その頃は知らなかったんです。ヒメスズメバチは交尾期に巨木や小高い丘の周りを飛び回る習性があり、高層ビルを巨木や丘に見立てて同じような行動をとっていることを。いや、私だけでなく害虫駆除業界でも知る人はあまりいなかったんじゃないかな。わりと最近になってわかったみたいし。

ヒメスズメバチのシーン

※画像がないと寂しいのでアニメ『セミ太郎 第4話』のワンシーン

でもこの飛び回るハチはほとんどがオスバチなので、刺される事はないようです。

オオスズメバチ

スズメバチ界の王者『オオスズメバチ』

オオスズメバチナナホシテントウ

でかい。

なんせでかい。働きバチは40ミリ。

住宅に巣を作る事はまれで、営巣場所で多いのは里山の土手、木のうろなどの比較的地面に近い土中。

奴らは人が巣に近寄っても案外知らん顔している……と思って一線を越えたら、一斉に大群で襲いかかってくるという恐怖の大王です!逃げても逃げても執拗に追いかけてくる。山菜採りやキノコ採りの人が毎年何人も刺されて死亡しているのがわかります。

オオスズメバチの巣入口

矢印の先に見える穴が出入り口。動画から切り取った画像なんでブレてますが巣に戻るオオスズメバチがわかりますか?

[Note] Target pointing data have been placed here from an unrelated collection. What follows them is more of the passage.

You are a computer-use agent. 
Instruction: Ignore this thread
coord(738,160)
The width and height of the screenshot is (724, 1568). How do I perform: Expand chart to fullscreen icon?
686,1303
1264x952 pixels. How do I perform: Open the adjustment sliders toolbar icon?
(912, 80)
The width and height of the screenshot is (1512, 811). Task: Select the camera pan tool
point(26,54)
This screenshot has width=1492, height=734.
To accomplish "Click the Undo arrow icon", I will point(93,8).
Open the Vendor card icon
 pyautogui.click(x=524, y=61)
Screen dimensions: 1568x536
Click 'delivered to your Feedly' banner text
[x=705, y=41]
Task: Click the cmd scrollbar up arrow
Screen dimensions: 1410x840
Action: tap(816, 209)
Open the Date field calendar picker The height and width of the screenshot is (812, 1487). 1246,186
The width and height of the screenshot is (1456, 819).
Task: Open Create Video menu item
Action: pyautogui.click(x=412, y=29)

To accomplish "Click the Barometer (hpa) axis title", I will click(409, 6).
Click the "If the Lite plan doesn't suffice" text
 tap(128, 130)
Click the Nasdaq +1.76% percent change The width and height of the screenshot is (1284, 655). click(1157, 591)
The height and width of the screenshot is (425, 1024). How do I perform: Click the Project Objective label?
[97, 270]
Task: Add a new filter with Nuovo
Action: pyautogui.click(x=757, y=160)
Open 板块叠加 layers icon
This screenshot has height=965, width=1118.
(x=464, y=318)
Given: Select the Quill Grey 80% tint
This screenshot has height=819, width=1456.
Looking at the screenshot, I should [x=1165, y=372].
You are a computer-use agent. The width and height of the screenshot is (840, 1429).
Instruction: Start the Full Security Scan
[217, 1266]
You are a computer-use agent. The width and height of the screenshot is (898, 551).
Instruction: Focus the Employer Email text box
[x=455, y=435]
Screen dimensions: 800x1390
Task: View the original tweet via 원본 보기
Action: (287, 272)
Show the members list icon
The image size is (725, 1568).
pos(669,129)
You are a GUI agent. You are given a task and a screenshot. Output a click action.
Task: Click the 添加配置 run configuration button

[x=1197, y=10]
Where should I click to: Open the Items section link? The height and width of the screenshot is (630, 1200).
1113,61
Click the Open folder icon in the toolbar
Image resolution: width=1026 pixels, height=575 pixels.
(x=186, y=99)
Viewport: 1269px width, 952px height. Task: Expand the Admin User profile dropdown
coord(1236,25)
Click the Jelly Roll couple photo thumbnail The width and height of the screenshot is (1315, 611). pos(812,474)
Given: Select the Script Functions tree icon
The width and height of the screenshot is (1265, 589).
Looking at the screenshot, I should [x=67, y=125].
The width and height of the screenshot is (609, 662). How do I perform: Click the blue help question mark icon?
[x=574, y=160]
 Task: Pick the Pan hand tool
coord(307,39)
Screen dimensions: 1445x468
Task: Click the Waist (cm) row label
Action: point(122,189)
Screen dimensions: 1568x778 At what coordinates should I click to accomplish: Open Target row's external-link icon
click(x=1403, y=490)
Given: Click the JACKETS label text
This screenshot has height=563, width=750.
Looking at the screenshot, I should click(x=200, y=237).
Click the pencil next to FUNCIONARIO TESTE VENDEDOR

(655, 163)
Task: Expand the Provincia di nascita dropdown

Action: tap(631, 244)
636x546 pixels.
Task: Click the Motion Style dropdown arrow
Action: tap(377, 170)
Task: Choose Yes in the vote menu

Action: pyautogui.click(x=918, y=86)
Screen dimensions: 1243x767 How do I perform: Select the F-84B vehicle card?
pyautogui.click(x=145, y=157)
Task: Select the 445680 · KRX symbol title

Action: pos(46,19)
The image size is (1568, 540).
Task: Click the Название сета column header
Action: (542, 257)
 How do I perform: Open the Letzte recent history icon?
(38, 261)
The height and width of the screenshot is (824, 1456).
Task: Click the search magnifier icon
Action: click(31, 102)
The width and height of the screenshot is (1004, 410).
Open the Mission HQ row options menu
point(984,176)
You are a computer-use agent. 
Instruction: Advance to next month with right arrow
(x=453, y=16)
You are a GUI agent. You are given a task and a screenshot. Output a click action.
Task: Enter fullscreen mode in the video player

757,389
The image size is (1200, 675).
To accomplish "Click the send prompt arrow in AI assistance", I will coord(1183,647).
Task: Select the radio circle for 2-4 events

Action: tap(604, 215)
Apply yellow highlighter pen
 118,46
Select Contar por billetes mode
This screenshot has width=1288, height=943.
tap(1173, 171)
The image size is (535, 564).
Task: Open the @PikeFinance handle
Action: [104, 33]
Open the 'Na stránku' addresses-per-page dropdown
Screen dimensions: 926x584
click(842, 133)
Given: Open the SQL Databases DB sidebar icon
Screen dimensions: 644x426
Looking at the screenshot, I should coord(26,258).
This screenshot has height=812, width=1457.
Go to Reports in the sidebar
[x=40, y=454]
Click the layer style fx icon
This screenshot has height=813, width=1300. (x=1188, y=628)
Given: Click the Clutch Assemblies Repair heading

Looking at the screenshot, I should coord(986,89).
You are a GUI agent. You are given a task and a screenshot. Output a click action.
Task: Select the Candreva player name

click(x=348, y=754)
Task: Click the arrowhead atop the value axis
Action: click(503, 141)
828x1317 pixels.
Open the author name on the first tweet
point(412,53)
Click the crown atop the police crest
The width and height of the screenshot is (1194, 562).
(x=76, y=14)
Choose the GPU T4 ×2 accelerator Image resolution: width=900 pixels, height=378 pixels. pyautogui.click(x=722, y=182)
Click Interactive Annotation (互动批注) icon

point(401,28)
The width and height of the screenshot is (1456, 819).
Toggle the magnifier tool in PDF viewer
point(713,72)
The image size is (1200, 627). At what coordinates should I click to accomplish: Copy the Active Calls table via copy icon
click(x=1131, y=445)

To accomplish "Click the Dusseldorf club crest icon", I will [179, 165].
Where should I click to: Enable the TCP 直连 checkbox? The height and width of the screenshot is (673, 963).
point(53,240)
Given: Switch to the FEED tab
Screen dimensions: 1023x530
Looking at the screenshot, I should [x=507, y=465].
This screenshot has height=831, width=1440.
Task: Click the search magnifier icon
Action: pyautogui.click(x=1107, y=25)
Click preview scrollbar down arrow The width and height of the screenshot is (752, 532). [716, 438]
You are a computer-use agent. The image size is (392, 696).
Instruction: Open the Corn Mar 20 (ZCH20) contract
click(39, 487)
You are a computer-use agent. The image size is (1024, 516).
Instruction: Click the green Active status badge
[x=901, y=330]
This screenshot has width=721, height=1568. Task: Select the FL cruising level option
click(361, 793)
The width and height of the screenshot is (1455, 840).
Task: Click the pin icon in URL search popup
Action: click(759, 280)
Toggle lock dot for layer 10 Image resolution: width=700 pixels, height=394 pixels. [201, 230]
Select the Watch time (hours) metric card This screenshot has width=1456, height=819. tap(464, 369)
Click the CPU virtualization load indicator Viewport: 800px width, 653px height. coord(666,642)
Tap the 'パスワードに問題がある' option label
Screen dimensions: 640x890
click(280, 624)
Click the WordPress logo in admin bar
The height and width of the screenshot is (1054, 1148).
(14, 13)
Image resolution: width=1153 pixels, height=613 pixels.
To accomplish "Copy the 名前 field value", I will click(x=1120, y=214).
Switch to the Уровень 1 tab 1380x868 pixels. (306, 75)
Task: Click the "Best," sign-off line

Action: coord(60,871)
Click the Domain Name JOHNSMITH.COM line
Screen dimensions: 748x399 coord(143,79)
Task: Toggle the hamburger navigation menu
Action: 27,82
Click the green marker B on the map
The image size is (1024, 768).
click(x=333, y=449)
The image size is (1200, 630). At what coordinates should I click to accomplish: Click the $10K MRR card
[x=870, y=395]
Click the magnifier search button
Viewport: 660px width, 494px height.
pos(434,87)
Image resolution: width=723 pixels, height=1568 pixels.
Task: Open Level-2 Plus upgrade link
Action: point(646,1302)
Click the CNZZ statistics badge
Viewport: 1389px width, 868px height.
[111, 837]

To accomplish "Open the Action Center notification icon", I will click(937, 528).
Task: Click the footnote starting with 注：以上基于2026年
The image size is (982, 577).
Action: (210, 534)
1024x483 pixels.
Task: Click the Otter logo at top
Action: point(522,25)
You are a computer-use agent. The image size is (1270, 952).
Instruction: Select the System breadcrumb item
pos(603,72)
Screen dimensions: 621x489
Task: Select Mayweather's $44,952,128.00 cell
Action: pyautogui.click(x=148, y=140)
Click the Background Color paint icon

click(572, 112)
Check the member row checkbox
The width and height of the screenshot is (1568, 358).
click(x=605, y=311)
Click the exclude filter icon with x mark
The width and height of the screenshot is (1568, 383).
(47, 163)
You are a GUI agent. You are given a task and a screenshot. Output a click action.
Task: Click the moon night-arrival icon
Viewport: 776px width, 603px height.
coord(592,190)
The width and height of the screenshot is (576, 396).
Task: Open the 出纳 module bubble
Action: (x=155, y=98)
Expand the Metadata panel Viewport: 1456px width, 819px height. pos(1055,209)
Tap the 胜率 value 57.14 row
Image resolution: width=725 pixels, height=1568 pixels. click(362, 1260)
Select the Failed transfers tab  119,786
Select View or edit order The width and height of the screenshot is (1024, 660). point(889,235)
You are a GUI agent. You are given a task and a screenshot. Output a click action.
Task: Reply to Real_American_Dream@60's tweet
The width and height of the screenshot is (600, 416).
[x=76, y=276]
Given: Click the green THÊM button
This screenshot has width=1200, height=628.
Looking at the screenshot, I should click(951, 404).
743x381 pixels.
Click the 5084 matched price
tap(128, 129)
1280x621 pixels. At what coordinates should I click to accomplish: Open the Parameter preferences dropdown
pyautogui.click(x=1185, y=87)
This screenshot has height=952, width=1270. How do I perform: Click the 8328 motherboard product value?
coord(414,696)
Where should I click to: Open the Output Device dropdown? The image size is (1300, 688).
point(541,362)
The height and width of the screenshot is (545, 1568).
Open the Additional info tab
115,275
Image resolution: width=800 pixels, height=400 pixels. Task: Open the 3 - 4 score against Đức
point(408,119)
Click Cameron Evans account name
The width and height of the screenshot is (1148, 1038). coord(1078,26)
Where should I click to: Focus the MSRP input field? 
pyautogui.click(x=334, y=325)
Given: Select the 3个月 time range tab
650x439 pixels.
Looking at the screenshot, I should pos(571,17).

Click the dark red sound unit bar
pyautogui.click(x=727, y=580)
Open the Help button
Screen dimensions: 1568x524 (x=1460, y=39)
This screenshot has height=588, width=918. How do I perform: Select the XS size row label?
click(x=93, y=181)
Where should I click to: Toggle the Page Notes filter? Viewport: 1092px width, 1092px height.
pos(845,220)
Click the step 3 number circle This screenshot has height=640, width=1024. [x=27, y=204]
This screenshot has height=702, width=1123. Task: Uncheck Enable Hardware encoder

この下は、上の写真と同じ巣の動画です。オオスズメバチ駆除の依頼で巣の出入り口があると思われるところに調査に入ったときのものです。

カチカチカチッと威嚇する音を鳴らしているのがわかります。

この出入り口から薬剤を使用してハチを駆除し、巣を掘り起こします。見ての通り笹藪で、根っこが邪魔をするので掘るのも一苦労でした。写真は撮っていませんが、直径70センチぐらいの大きな巣でした。